> THE PROBLEM: Give back an exact copy of the lines below, from the first through the line with "Section I (44, 342)"; please stop there.

===== DATA SHOWN

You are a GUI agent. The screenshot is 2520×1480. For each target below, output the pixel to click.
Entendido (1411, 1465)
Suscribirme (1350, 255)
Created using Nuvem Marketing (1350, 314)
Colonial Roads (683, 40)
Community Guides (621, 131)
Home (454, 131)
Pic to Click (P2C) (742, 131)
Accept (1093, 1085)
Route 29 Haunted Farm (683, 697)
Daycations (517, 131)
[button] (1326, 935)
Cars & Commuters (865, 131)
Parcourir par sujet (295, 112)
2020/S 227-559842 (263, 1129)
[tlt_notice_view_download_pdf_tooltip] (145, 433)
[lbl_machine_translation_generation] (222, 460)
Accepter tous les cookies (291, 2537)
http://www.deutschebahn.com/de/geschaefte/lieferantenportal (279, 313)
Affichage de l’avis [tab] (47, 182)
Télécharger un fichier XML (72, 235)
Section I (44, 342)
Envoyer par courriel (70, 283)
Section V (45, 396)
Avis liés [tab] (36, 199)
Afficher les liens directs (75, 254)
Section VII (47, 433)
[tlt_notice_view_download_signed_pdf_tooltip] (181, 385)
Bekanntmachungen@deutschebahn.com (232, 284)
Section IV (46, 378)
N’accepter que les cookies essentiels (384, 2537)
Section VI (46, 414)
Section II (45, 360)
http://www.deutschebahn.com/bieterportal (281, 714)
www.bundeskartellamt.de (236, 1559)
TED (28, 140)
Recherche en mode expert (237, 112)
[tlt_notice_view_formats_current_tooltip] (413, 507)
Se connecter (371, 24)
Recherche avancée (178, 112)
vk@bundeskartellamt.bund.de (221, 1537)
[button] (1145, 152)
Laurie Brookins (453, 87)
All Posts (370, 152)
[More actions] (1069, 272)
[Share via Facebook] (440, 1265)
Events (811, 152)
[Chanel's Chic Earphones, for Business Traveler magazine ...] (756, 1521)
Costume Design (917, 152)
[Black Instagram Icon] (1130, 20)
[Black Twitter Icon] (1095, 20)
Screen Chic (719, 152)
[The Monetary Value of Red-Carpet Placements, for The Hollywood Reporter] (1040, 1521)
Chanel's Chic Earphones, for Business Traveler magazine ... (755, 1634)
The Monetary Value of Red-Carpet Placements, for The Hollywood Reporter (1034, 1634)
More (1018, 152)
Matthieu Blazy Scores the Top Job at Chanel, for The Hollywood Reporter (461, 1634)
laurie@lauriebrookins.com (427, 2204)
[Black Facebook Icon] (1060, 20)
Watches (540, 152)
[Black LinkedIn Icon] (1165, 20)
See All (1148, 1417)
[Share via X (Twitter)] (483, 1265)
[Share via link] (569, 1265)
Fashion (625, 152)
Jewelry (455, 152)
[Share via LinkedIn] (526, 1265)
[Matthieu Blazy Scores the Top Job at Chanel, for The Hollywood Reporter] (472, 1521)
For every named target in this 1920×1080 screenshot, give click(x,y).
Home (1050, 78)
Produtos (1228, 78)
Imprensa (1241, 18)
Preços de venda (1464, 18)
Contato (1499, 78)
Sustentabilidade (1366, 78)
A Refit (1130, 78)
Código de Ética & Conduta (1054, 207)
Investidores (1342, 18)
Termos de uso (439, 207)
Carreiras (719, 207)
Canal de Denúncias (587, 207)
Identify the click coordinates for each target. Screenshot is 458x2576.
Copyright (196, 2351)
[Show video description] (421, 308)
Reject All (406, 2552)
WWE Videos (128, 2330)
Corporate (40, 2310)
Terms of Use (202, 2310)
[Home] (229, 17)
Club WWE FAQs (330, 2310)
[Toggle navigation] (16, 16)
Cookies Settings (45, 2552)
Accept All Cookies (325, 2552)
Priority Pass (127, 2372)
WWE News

==========

> REPLY:
You are a GUI agent. The screenshot is 2520×1480. For each target below, output the pixel to click.
Entendido (1411, 1465)
Suscribirme (1350, 255)
Created using Nuvem Marketing (1350, 314)
Colonial Roads (683, 40)
Community Guides (621, 131)
Home (454, 131)
Pic to Click (P2C) (742, 131)
Accept (1093, 1085)
Route 29 Haunted Farm (683, 697)
Daycations (517, 131)
[button] (1326, 935)
Cars & Commuters (865, 131)
Parcourir par sujet (295, 112)
2020/S 227-559842 (263, 1129)
[tlt_notice_view_download_pdf_tooltip] (145, 433)
[lbl_machine_translation_generation] (222, 460)
Accepter tous les cookies (291, 2537)
http://www.deutschebahn.com/de/geschaefte/lieferantenportal (279, 313)
Affichage de l’avis [tab] (47, 182)
Télécharger un fichier XML (72, 235)
Section I (44, 342)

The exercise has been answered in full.